I use .pnpmfile.cjs to resolve this problem:

// https://github.com/pnpm/pnpm/issues/4214
const peerDependencies = ['peerDependency1', 'peerDependency2'];
const { overrides } = rootPkg.pnpm;
function overridesPeerDependencies(pkg) {
    if (pkg.peerDependencies) {
        for (const dep of peerDependencies) {
            if (dep in pkg.peerDependencies) {
                pkg.peerDependencies[dep] = overrides[dep];
            }
        }
    }
}

module.exports = {
    hooks: {
        readPackage(pkg, _context) {
            // skipDeps(pkg);
            overridesPeerDependencies(pkg);
            return pkg;
        },
    },
};

tjx666 avatar Jun 06 '23 06:06 tjx666

allowedVersions with scopes does not seem to work.

  "pnpm": {
    "peerDependencyRules": {
      "allowedVersions": {
        "@ws/my-ws-pkg>aws-cdk-lib": ">=2.100.0"
      }
    }
  },
packages/my-ws-pkg
├─┬ @aws-cdk/app-staging-synthesizer-alpha 2.123.0-alpha.0
│ └── ✕ unmet peer aws-cdk-lib@^2.123.0: found 2.100.0
└─┬ @aws-cdk/integ-tests-alpha 2.123.0-alpha.0
  └── ✕ unmet peer aws-cdk-lib@^2.123.0: found 2.100.0

Switching to this makes the error go away:

  "pnpm": {
    "peerDependencyRules": {
      "allowedVersions": {
        "aws-cdk-lib": ">=2.100.0"
      }
    }
  },

But the downside is too wide of an override.
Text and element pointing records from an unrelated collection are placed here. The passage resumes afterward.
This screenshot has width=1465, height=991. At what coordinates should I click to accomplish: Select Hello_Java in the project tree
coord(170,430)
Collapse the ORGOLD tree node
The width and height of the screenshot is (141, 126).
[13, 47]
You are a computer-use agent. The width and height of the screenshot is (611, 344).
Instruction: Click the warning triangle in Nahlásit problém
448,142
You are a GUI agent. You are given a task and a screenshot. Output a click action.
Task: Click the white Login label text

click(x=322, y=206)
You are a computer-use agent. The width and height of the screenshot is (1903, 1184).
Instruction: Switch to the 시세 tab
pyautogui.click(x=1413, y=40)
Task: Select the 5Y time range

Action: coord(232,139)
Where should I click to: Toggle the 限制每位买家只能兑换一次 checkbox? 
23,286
I only wanted to override for a single package.

moltar avatar Jan 31 '24 22:01 moltar

I don't understand why it is needed to override peer dependencies. You can just install the versions of peer dependencies that you want as dependencies of your project.

I don't like doing this because it doesn't signal intent. If somebody else evaluates dependencies, they will look at package.json and potentially find unused some unused dependency that I've installed in order to override a peerDep.

Additionally, the dep I install might not be in the relevant range. Think about dead dependencies that no longer keep deps up-to-date and the range of one of their peerDeps only supports insecure versions of a package.

In these scenarios, like trying to appease a security audit... what should one do? Additionally, does using a monorepo affect your answer?